Exercise aim - Starting with the line where "Click the Redirect" appears, print every line through the end of the entries below exactly as it stands, and leave out the pictures.

----- Exercise material -----

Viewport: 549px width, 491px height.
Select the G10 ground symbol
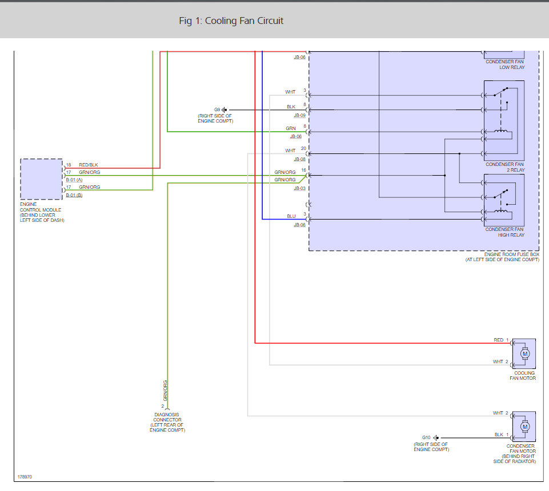coord(436,438)
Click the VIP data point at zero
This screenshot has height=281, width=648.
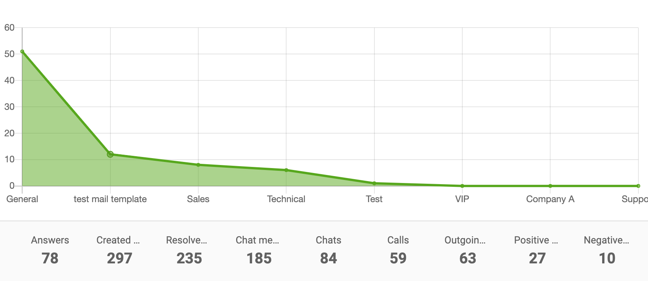pyautogui.click(x=462, y=186)
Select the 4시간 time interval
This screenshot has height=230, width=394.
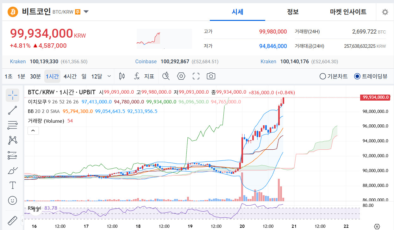[70, 76]
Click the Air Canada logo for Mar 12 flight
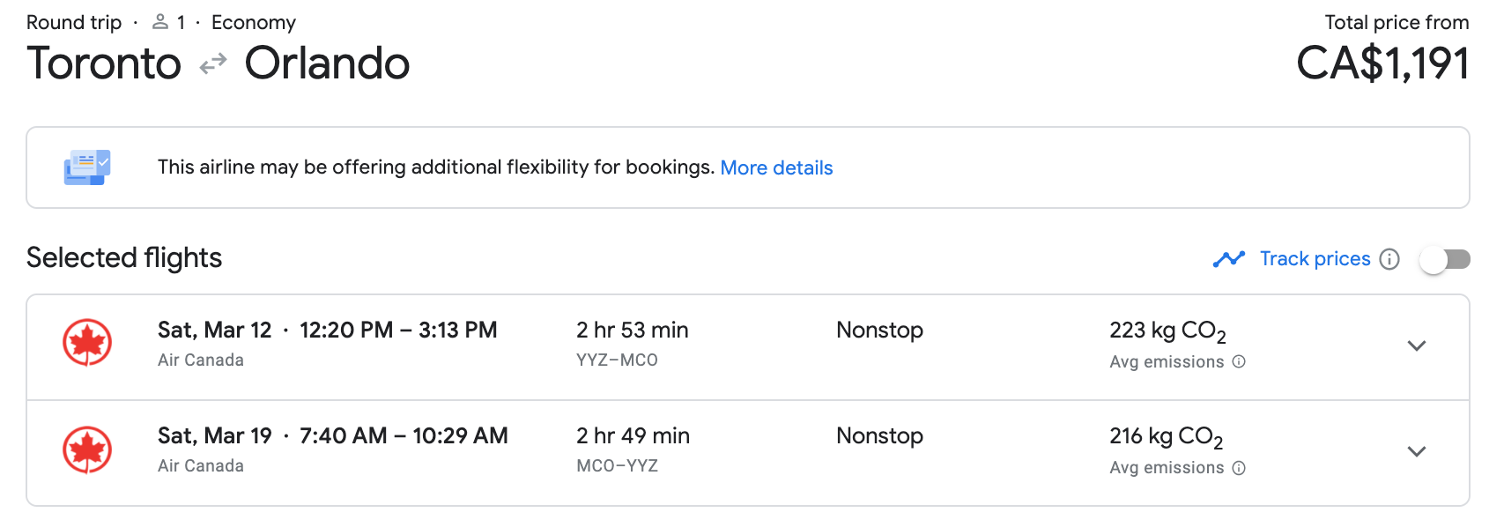 coord(87,343)
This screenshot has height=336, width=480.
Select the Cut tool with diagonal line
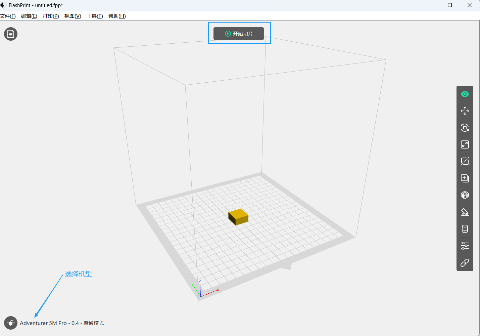point(465,161)
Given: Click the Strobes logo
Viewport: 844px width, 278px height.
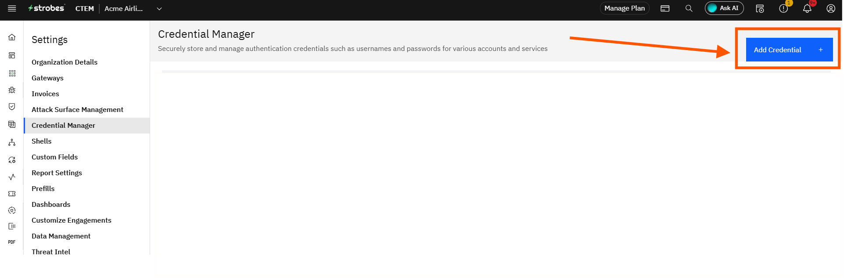Looking at the screenshot, I should (47, 8).
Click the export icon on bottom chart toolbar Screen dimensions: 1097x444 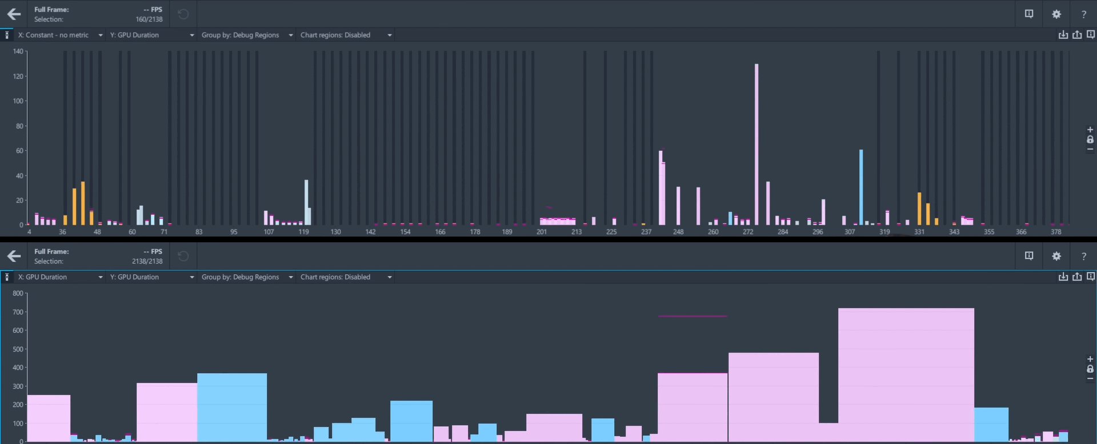coord(1077,277)
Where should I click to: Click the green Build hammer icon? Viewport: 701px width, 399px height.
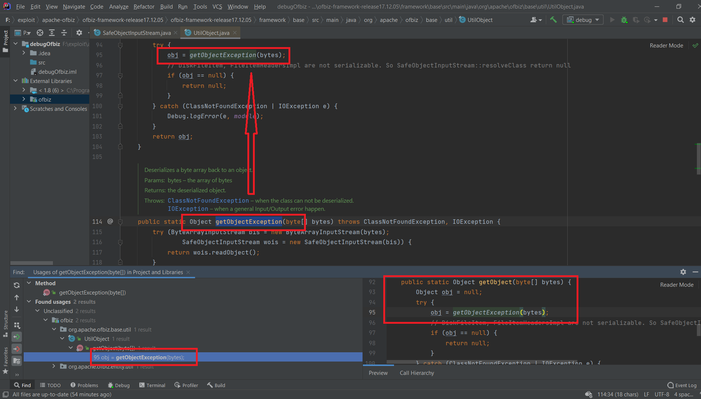tap(553, 20)
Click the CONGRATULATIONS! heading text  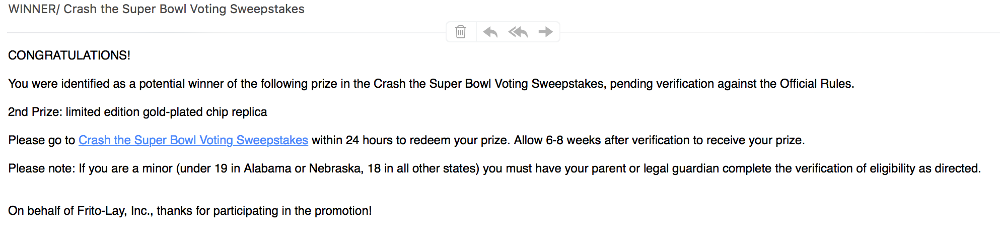point(69,55)
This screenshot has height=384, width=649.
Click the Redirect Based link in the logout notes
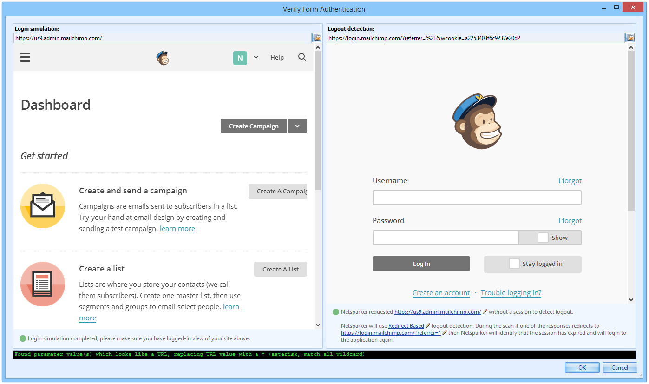[406, 325]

-----

Exercise response -
Click the Redirect Based link in the logout notes
[406, 325]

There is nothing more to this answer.